L'Association suisse de la protection de l'enfant étudie la possibilité d'établir une liste de tous les pédophiles condamnés, à laquelle auraient accès les autorités. Ce fichage serait effectué soit par l'état, soit sur des bases privées.

Cette proposition intervient alors que les tabloïds de Grande-Bretagne, de Belgique et d'Italie se sont lancés dans une vaste chasse aux pédophiles, livrant leurs nom et adresse dans leurs colonnes avec des dérapages programmés à la clé (Le Temps du 25 août).

Franz Ziegler, le secrétaire de l'ASPE, expliquait dimanche au journal alémanique SonntagsZeitung qu'il comptait éviter ainsi que des enseignants ayant abusé de leurs élèves, que des entraîneurs de sport ou que des chefs scouts, etc. ne continuent à exercer leur profession en changeant tout simplement de canton ou de commune.

Selon Franz Ziegler, la protection des données protège avant tout les coupables au détriment de leurs victimes.

Joint dimanche au téléphone, il précise que la liste ne serait destinée qu'aux seules autorités et en aucun cas au public ou aux associations. «On a vu par exemple en Grande-Bretagne que lorsque le public a connaissance de listes de pédophiles, cela donnait lieu à de terribles dérives. Nous ne voulons pas de ce type de lynchage. Au niveau des autorités, c'est différent. Une telle liste permettrait aux polices cantonales de communiquer entre elles, on éviterait ainsi que des familles maltraitantes ou des pédophiles condamnés, connus comme tels dans un canton, soient ignorés des autorités de leur nouveau lieu de résidence. Pour l'instant, nous en sommes au stade de la réflexion.»

Walter Schnyder, ancien directeur de l'ASPE, estime que les membres de l'association ont voulu ouvrir le débat. N'ayant pas participé à la décision, il donne son avis en tant que directeur du service d'aide à la jeunesse pour le Valais. Ce canton a en effet élaboré une nouvelle loi en faveur de la jeunesse, elle fait notamment obligation aux personnes ayant des responsabilités auprès des jeunes de dénoncer les cas de maltraitance et de pédophilie. «Le plus souvent, les affaires de pédophilie échappent au public», estime Walter Schnyder.

Le Valaisan raconte ainsi l'histoire d'un pédophile qui avait fait recours contre sa condamnation. «Il s'est présenté dans la partie germanophone du canton du Valais, où on ne le connaissait pas, pour s'occuper de la garde de deux enfants de moins de 5 ans. Nous l'avons su par hasard.

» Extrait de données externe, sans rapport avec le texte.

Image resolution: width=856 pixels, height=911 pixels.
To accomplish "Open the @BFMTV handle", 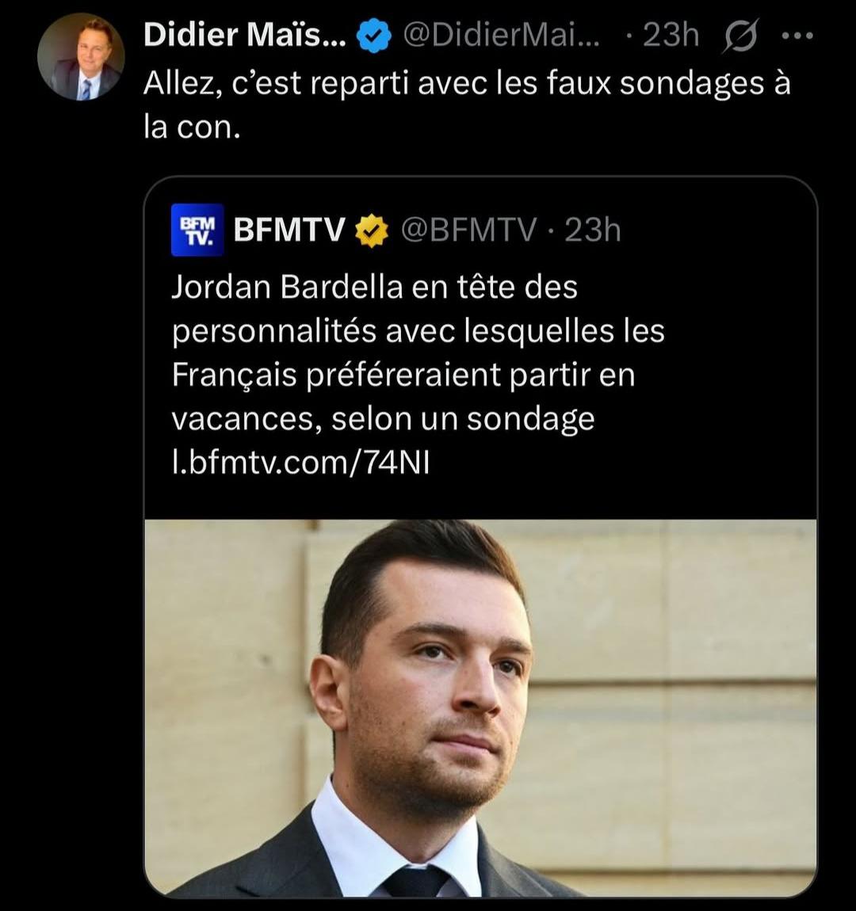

Il y a aussi le cas d'un homme, qui avait été condamné lui aussi, et qui a été le sujet d'un article dans un grand journal, où il était présenté comme une personne apte à apporter un appui psychologique aux personnes en difficulté…»

Le directeur du service d'aide à la jeunesse est favorable à une large discussion sur le sujet, discussion qui déboucherait éventuellement sur une modification de la loi au niveau fédéral.

Quant à savoir si le système du fichage pourrait s'avérer efficace, le débat est ouvert.